- Directed by: Don Haldane
- Written by: Seeleg Lester
- Produced by: Seeleg Lester
- Starring: Jack Creley Jay Reynolds Trudy Young Hugh Webster
- Cinematography: Norman C. Allin
- Edited by: George Appleby
- Music by: Milan Kymlicka
- Production company: Meridian Films
- Release date: April 30, 1971;
- Running time: 122 minutes
- Country: Canada
- Language: English

= The Reincarnate =

1971 Canadian film

The Reincarnate is a Canadian horror film, directed by Don Haldane and released in 1971. The film stars Jack Creley as Everett Julian, a lawyer who is actually the latest incarnation of an 8,000-year-old entity; as his current body is in decline, however, he must find a new host to take over his mind and memories before his body dies, and selects David Payne (Jay Reynolds), a young artist.

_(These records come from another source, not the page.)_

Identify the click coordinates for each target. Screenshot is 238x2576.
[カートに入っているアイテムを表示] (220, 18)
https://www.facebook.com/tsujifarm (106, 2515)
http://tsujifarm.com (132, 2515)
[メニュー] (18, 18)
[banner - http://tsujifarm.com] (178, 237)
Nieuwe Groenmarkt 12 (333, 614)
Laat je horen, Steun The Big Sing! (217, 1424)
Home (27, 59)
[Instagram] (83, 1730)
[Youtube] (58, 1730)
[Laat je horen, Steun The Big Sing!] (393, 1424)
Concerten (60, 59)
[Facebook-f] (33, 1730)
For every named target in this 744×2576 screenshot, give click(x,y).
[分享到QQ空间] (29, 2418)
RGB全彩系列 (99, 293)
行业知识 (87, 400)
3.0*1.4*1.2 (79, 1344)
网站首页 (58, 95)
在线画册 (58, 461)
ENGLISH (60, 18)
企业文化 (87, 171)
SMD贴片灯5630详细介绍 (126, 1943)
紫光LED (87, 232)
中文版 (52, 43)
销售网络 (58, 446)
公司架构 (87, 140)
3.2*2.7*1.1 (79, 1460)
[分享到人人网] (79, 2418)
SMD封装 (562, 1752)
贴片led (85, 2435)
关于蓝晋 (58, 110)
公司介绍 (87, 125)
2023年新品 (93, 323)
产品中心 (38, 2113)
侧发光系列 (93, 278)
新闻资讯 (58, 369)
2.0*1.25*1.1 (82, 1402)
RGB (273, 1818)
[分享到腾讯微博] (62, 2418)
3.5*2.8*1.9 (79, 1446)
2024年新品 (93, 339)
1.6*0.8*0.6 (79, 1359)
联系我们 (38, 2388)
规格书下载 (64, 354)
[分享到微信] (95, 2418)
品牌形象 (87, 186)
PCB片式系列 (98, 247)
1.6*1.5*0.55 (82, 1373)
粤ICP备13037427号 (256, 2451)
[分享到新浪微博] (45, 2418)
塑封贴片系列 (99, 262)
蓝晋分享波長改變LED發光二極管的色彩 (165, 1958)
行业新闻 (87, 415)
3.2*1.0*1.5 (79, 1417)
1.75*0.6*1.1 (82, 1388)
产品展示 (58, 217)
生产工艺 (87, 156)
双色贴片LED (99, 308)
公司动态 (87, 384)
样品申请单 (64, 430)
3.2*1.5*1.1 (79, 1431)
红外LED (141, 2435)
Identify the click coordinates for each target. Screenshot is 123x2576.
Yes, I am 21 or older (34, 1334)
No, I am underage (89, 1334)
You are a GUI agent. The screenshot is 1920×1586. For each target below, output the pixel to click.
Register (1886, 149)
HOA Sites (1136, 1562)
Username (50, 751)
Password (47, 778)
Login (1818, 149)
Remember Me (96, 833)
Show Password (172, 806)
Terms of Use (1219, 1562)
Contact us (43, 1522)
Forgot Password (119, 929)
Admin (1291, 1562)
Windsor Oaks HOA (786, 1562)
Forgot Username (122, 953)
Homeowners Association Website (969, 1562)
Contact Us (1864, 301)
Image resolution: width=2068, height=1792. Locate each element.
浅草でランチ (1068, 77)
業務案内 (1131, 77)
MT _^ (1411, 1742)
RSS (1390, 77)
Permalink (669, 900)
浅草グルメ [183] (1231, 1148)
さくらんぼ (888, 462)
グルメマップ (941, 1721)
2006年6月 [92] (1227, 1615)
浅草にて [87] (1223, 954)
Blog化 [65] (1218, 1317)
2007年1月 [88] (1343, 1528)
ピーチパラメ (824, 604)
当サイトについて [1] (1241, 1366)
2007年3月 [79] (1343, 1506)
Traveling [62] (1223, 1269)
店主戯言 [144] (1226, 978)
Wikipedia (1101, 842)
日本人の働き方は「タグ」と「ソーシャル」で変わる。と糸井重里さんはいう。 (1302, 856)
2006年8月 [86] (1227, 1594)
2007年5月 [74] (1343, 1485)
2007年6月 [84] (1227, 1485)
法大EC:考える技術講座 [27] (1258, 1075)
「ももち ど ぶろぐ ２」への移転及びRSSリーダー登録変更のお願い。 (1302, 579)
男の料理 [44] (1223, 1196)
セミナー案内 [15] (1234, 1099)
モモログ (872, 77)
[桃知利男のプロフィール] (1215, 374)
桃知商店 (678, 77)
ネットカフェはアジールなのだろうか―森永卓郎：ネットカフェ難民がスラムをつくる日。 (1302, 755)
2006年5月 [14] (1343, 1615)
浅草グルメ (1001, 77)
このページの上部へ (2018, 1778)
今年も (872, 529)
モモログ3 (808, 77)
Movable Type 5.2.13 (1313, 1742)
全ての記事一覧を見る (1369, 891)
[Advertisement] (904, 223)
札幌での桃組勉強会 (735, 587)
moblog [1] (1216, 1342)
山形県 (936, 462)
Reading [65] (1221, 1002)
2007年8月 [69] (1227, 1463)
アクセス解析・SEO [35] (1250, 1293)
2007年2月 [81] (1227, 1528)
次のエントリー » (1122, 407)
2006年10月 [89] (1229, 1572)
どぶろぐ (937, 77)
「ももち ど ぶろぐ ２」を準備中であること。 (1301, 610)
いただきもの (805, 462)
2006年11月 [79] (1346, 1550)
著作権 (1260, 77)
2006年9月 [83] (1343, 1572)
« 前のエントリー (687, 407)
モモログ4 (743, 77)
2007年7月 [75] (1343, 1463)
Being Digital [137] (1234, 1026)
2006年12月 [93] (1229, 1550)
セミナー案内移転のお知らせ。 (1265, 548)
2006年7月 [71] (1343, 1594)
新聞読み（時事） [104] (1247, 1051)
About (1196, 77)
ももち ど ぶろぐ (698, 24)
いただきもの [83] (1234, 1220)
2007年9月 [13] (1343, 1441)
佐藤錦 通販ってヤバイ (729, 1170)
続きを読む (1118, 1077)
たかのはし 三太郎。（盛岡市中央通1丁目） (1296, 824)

The cast also includes Trudy Young, Hugh Webster, Gene Tyburn, Rex Hagon, Colin Fox, Terry Tweed, Patrick Boxill, Alan Clowes, Gerald Crack, Marcia Diamond, Stuart Gillard, Ron Hartmann, Linda Houston, John Kerr, Anthony Kramreither and Gail Malenfant in supporting roles.

==Production and distribution==
The film was shot in Kleinburg, Ontario in 1970.

The film went into commercial release in April 1971, and later saw limited release in the United States. It was entered into competition at the 23rd Canadian Film Awards.

==Critical response==
Daniel Stoffman of the Toronto Star reviewed the film negatively, writing that "one reason the movie doesn't work is that the 8,000-year-old man shows no sign of possessing the wisdom of his years. Creley struggles mightily, but there's nothing he can do about a script that makes him sound more senile than wise."

Gordon Stoneham of the Ottawa Citizen offered a similar assessment, writing that "technically the picture isn't too bad (although some of the cutting is sloppy) and the musical score has an appropriate touch of the mysterious to it. But in most respects The Reincarnate is the sort of movie you'd rather forget bears a Made-in-Canada tag."

Kevin Thomas of the Los Angeles Times wrote that "Creley's pursuit of Reynolds is so obsessive it elicits the feeling that the film is not really about what it says it's about and is actually the fantasy of a dying, lonely homosexual in the grip of a last grand passion. This interpretation at least makes more sense of the film than all its occult mumbo jumbo and bloody rituals do."